[Opening Material for this task section]

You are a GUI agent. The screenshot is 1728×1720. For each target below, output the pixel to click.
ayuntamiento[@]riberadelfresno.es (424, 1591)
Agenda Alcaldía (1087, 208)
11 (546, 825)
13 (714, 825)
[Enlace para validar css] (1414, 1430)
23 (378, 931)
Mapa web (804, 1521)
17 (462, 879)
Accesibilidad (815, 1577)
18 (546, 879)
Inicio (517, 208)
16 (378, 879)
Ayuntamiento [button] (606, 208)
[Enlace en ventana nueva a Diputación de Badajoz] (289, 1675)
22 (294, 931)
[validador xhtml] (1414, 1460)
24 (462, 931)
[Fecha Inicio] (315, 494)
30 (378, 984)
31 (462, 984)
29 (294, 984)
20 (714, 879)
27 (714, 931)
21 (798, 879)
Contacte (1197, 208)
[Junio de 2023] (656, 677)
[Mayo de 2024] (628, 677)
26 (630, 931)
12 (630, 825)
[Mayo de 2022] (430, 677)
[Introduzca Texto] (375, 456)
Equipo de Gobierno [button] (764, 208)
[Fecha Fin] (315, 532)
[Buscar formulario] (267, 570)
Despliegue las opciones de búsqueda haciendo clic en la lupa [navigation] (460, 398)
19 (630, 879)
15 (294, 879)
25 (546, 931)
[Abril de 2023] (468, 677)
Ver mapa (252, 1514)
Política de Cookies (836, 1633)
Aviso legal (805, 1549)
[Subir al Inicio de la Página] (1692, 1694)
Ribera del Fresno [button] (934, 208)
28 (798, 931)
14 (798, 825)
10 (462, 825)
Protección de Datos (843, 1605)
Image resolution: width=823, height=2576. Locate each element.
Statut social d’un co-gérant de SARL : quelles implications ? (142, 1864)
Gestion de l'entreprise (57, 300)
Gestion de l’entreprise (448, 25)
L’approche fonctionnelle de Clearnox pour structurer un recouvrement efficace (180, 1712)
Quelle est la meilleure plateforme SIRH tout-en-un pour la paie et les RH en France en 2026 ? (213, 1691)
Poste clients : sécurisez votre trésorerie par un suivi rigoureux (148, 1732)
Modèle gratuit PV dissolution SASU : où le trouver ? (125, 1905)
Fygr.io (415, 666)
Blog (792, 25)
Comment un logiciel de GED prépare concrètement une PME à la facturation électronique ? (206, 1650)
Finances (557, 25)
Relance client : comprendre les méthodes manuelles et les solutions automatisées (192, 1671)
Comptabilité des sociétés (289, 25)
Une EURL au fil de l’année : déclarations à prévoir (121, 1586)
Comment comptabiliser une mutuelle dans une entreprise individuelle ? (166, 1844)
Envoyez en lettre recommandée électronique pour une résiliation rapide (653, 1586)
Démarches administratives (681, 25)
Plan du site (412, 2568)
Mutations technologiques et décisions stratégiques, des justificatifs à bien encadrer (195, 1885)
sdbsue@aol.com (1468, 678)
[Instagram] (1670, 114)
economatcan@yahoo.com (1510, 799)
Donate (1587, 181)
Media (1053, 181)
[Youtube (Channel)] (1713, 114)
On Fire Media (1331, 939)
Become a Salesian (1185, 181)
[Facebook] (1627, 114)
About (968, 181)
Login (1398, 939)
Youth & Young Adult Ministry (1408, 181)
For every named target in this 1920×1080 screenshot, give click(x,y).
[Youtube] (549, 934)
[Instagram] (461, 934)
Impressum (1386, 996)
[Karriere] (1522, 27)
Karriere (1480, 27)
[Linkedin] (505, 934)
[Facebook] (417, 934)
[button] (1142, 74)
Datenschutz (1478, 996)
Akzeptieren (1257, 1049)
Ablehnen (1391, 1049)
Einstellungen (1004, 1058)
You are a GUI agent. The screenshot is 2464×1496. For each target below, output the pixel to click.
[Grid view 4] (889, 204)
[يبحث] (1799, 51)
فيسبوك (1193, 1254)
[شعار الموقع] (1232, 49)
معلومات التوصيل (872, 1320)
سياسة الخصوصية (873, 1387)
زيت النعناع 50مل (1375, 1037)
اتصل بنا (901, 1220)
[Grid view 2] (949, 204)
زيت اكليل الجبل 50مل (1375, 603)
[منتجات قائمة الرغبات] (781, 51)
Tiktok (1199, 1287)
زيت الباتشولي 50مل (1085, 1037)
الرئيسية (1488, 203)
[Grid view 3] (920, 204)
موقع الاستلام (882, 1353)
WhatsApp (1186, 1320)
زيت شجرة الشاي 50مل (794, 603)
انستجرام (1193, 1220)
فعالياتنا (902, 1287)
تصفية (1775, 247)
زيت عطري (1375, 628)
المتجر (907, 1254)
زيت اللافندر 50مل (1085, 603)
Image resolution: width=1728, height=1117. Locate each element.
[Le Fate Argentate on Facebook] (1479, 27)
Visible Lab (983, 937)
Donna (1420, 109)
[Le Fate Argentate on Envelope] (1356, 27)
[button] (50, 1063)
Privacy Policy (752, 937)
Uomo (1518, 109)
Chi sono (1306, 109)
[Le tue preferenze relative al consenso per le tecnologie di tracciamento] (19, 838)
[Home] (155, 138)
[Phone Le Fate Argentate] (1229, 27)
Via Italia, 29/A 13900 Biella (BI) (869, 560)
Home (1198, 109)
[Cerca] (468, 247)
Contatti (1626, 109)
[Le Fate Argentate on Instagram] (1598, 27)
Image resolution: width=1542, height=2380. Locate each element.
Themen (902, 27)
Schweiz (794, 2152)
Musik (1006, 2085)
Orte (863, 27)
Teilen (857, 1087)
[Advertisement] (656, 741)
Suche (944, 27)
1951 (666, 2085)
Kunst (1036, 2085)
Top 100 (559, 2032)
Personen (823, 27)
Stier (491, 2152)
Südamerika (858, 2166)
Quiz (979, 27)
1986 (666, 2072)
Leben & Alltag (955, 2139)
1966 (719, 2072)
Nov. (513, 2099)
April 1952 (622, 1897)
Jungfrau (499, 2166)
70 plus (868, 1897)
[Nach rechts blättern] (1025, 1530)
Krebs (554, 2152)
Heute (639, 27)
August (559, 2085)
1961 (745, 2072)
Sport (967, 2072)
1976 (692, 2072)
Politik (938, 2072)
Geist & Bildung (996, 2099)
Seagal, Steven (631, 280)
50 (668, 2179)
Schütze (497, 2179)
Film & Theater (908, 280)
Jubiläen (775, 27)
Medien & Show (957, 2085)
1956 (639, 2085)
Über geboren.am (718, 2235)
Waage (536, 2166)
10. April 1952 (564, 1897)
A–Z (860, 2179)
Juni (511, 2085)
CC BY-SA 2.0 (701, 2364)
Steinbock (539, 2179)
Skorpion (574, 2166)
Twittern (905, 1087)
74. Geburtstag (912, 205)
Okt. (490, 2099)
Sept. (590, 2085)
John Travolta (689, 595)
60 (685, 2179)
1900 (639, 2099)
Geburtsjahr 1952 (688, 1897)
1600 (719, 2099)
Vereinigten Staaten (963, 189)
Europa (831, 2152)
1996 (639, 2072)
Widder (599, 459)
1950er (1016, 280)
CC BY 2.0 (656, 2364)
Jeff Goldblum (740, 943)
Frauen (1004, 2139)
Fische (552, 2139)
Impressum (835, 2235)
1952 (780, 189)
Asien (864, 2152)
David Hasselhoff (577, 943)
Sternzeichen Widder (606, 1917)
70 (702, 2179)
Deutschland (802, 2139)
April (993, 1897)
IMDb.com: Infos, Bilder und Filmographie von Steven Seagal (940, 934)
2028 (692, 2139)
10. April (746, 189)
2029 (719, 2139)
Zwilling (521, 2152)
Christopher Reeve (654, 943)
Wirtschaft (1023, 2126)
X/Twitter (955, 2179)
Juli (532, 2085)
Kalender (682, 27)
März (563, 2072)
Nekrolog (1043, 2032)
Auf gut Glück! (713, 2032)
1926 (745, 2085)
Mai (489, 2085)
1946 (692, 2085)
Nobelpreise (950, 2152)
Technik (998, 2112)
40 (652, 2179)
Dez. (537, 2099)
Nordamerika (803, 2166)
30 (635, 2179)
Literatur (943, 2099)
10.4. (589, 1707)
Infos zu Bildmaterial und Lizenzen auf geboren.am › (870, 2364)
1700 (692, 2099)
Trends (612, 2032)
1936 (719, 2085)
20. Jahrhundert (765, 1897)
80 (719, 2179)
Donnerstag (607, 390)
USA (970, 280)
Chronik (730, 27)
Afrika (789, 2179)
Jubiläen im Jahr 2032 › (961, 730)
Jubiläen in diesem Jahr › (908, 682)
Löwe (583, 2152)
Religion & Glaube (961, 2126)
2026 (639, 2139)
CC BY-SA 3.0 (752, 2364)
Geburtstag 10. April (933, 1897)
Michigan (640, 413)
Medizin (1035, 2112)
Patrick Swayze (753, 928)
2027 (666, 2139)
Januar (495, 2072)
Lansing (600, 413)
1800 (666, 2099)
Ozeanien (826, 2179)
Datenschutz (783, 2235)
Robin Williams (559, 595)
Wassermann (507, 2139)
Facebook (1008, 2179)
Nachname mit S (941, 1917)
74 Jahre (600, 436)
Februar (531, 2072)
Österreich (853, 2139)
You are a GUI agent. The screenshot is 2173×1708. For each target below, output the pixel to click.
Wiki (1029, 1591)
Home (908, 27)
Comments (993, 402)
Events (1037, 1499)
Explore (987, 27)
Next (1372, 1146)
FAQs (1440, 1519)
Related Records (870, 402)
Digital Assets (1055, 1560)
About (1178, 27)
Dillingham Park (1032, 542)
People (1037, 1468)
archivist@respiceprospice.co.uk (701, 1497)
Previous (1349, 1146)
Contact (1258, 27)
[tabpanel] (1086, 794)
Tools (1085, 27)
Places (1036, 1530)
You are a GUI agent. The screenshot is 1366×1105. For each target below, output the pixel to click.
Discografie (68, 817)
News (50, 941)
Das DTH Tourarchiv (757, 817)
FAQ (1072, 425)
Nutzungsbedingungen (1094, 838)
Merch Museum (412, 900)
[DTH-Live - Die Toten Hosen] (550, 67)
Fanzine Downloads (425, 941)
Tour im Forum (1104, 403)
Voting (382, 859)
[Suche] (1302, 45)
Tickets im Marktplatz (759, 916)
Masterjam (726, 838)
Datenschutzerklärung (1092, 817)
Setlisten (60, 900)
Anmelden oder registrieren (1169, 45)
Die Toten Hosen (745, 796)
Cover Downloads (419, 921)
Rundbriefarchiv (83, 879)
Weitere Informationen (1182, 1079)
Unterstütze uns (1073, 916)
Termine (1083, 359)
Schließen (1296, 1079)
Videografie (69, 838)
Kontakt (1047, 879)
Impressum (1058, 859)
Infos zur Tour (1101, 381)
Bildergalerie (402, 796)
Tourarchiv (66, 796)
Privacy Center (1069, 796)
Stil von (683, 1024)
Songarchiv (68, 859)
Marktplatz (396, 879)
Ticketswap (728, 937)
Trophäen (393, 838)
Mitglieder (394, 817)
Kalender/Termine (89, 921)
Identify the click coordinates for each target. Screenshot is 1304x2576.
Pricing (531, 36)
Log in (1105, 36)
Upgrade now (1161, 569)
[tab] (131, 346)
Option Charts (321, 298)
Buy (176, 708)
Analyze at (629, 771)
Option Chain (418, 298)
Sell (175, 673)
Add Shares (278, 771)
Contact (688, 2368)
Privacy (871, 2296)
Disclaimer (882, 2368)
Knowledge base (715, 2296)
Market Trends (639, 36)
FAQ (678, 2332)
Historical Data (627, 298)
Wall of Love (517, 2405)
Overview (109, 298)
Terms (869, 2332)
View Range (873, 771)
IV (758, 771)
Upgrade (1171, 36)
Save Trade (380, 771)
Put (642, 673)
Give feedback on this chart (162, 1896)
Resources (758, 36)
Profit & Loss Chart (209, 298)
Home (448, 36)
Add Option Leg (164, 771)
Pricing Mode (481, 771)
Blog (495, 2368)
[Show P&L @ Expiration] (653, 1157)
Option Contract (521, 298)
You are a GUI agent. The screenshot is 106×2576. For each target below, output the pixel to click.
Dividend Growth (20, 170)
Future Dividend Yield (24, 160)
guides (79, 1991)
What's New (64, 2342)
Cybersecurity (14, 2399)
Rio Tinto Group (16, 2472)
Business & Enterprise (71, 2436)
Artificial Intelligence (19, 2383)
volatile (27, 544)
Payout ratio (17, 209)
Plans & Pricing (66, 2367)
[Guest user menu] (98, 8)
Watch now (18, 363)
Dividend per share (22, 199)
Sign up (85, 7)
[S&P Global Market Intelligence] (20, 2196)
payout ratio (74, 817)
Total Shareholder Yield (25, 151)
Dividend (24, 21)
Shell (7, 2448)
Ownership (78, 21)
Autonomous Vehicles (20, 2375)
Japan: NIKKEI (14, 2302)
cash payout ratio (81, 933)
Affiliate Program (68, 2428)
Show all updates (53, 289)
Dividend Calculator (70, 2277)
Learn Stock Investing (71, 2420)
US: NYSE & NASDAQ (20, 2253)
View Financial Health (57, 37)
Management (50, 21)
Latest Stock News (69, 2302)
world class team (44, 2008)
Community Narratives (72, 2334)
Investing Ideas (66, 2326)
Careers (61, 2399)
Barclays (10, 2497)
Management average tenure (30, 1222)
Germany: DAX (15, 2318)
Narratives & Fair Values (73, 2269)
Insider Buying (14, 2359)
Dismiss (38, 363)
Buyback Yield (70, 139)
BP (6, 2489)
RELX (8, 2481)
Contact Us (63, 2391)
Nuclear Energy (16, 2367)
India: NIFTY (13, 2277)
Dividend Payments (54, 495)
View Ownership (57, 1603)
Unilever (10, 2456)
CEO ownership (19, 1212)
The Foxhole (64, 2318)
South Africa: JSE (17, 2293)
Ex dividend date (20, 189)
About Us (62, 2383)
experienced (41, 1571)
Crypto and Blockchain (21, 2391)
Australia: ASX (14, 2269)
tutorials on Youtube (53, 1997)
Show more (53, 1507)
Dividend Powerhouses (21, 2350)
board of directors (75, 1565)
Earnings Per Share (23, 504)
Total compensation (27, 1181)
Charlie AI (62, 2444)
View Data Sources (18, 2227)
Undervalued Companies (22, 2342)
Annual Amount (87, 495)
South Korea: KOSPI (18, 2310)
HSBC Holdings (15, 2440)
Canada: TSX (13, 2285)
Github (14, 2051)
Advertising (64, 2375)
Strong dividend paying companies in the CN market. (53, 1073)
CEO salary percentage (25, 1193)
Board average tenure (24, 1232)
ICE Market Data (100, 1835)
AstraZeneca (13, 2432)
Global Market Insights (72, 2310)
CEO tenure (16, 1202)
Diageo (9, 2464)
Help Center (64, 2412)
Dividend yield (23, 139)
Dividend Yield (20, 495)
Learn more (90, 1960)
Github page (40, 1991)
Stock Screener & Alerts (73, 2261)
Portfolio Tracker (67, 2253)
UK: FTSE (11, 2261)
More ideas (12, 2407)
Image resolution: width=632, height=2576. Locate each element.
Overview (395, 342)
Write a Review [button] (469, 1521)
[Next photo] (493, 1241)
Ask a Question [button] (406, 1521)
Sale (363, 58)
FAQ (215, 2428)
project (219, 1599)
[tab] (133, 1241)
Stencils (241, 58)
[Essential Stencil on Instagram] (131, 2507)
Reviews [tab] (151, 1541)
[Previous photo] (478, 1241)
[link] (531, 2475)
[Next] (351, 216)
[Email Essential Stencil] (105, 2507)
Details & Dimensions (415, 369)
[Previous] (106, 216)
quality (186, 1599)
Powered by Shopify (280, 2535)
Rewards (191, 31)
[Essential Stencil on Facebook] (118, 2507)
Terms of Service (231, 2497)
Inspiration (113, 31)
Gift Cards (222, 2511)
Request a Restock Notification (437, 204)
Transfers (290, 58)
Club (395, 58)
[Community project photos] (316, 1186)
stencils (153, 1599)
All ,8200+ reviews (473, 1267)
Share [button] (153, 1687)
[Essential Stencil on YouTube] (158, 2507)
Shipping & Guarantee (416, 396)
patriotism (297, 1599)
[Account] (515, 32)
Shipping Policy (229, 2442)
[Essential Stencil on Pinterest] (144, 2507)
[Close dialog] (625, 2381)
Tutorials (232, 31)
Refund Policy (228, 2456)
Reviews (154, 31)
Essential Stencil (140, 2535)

[Closing Material for this task section]

_Your goal_:
Lines from the start of the material above through the line containing "Ver mapa (252, 1514)" are to be duplicated exactly, and only those.

_Answer space_:
You are a GUI agent. The screenshot is 1728×1720. For each target below, output the pixel to click.
ayuntamiento[@]riberadelfresno.es (424, 1591)
Agenda Alcaldía (1087, 208)
11 (546, 825)
13 (714, 825)
[Enlace para validar css] (1414, 1430)
23 (378, 931)
Mapa web (804, 1521)
17 (462, 879)
Accesibilidad (815, 1577)
18 (546, 879)
Inicio (517, 208)
16 (378, 879)
Ayuntamiento [button] (606, 208)
[Enlace en ventana nueva a Diputación de Badajoz] (289, 1675)
22 (294, 931)
[validador xhtml] (1414, 1460)
24 (462, 931)
[Fecha Inicio] (315, 494)
30 (378, 984)
31 (462, 984)
29 (294, 984)
20 (714, 879)
27 (714, 931)
21 (798, 879)
Contacte (1197, 208)
[Junio de 2023] (656, 677)
[Mayo de 2024] (628, 677)
26 (630, 931)
12 (630, 825)
[Mayo de 2022] (430, 677)
[Introduzca Texto] (375, 456)
Equipo de Gobierno [button] (764, 208)
[Fecha Fin] (315, 532)
[Buscar formulario] (267, 570)
Despliegue las opciones de búsqueda haciendo clic en la lupa [navigation] (460, 398)
19 (630, 879)
15 (294, 879)
25 (546, 931)
[Abril de 2023] (468, 677)
Ver mapa (252, 1514)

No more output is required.